PROVIDED DATA: Begin

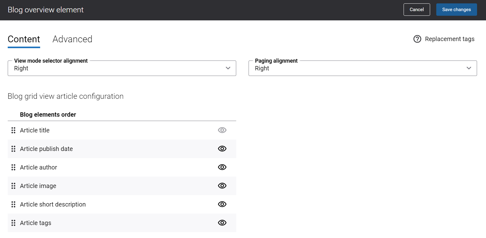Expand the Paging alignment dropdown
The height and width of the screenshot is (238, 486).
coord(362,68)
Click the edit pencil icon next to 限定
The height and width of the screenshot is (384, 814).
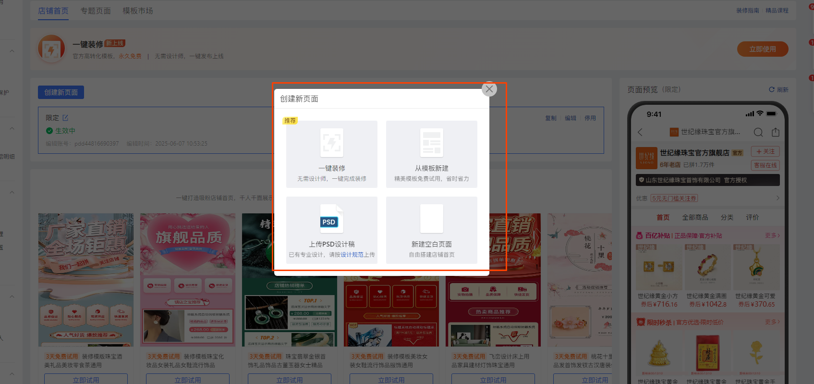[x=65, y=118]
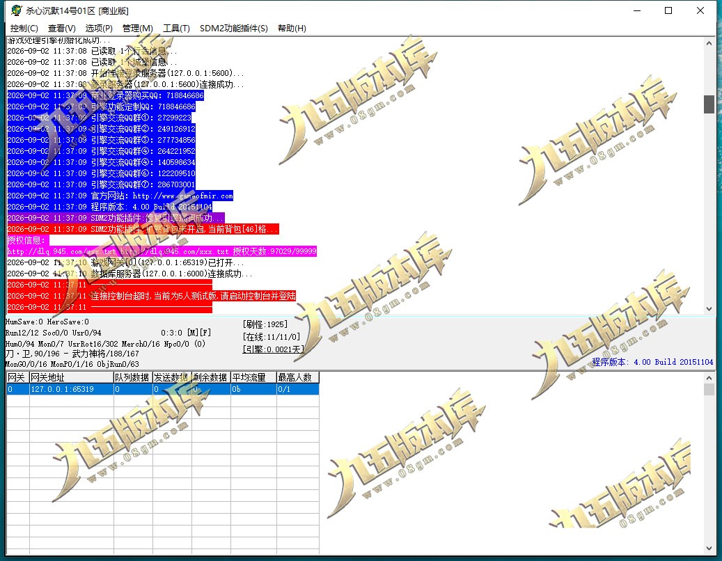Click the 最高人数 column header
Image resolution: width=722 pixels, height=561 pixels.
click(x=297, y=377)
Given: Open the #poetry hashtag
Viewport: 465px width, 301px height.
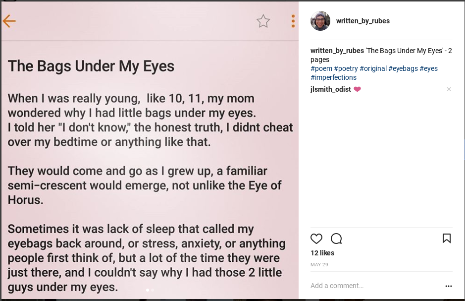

PROVIDED DATA: End

# TASK INSTRUCTIONS
From the line containing "Click the edit pencil icon next to 限定" down to the final line of the records above, restate every line word for word, add nothing, and skip the pictures.

# ANSWER TO THIS PROBLEM
Click the edit pencil icon next to 限定
The height and width of the screenshot is (384, 814).
[x=65, y=118]
Click the 最高人数 column header
Image resolution: width=722 pixels, height=561 pixels.
click(x=297, y=377)
Given: Open the #poetry hashtag
Viewport: 465px width, 301px height.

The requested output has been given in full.